Storyspace in China
Maris Boyd Gillette
Although Storyspace receives much attention as a tool for writers, it is useful for a variety of other professions as well. In my studies of a Chinese Muslim (Hui) community in Northwest China (Xian), Storyspace becomes an aid to the creation of ethnographic field notes. By integrating the anthropological index of the Outline of Cultural Materials with Storyspace, I produce an instrument which organizes field notes both chronologically and topically, and aids the creation of reports, articles, and ultimately of a doctoral dissertation.
Storyspace...is better suited to the qualitative, descriptive data produced by ethnographic field work
Storyspace enables me to organize my work both chronologically and topically, in a few easy steps and without painful and time-consuming duplication of data.
Because Storyspace is designed to build complex textual structures, it is better suited to the qualitative, descriptive data produced by ethnographic field work than are other database programs. The visual layout of Storyspace clearly demarcates the structure of each document, facilitating quick access to data.
As I record each day's fieldwork in Storyspace, I parse it into broad topics such as marriage, exchange, food consumption...

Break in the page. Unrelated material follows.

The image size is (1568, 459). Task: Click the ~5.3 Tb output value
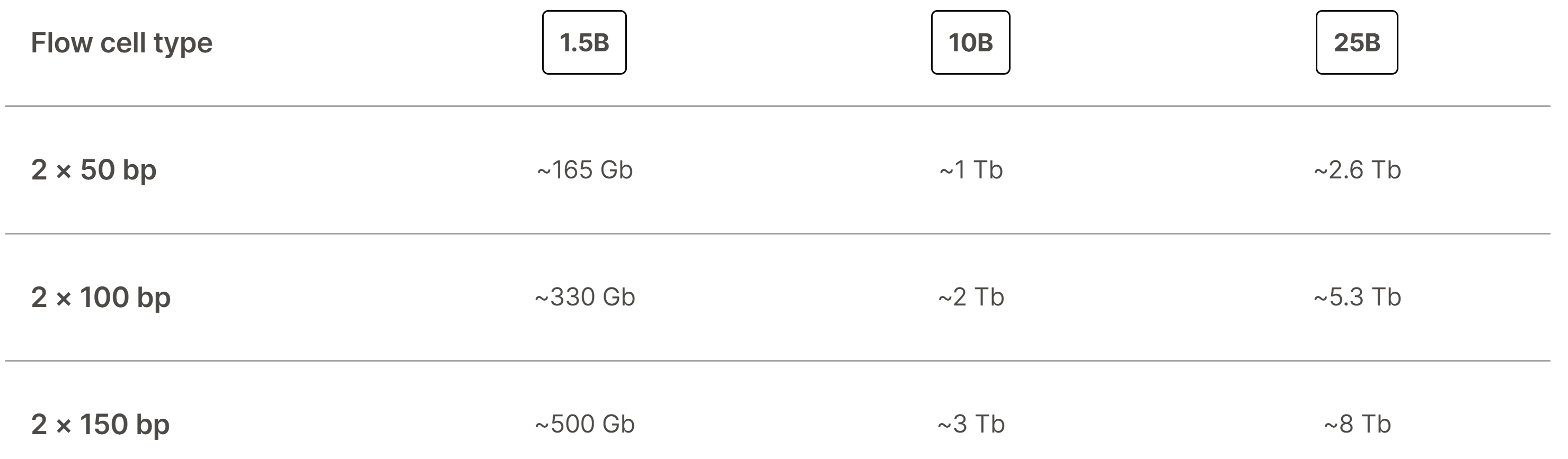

I keep a chronological month-by-month record of my field work using Storyspace writing spaces. Each month's research is stored in a separate Storyspace document. Each day is represented by writing space in which I summarize the day's events, the weather, and my personal feelings and condition. Inside the writing space I then add additional writing spaces which provide a topical overview of the day's events. For example, one writing space might contain part of a conversation during which my informant told me about eating practices during Ramadan. The part of our conversation in which she told me about hair styles and veiling for Chinese Muslims would be placed in a separate writing space.

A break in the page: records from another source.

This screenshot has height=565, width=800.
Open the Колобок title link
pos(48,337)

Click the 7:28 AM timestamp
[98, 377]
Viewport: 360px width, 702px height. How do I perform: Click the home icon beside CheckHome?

After recording these notes, I assign topic numbers to the notes based on the index numbers in the Outline of Cultural Materials, an index of anthropological topics which provides one way of organizing ethnographic data into analytical categories. For example, marriage is a major topic in social and cultural anthropology and receives the number 58. The category 58 (Marriage) is then broken down into components such as arranging a marriage (584), nuptials (585), and secondary marriages (587). I also create new categories specifically relevant to my work among the Hui, such as marriage introduction bureaus (584.1). As I record each day's fieldwork in Storyspace, I parse it into broad topics such as marriage, exchange, food consumption, etc. Each writing space addresses one central issue like marriage, as well as other topics the informant might touch on, such as clothing (the informant talked about her wedding dress) or exchange (the informant discussed the wedding presents her relatives gave her).
the main advantage of this system comes when I wish to write a report.
In each month's field notes I also make a writing space, titled "OCM", that contains the OCM index. I then link the individual writing spaces to this OCM index, which allows me to access my data topically. For example, when I follow a link from the index, Storyspace will list all writing spaces which address the selected topic. I can then follow the links to review all the data I have collected on this subject, in any order I choose.
For my work, the main advantage of this system comes when I wish to write a report. When I have enough data to provide a fairly complete description of a particular topic or event, I use the Storyspace "gather" feature and the "path builder" to collect all the writing spaces which pertain to that topic. I copy these gathered writing spaces from each month's research and paste them into a new Storyspace document entitled with the name of the topic, e.g. "marriage", "halal", or "Ramadan." (I work with copies of my Storyspace documents when performing these tasks, so that the chronological record of field work remains intact.) After I have collected all my data on the relevant topic, I can read and sort it, discard what is irrelevant, export my data to my word processing program, reorganize it in a logical sequence, fix the prose, and analyze the material. After I have finished these tasks, I have a completed report on a topic, which will become the basis for chapters of my dissertation.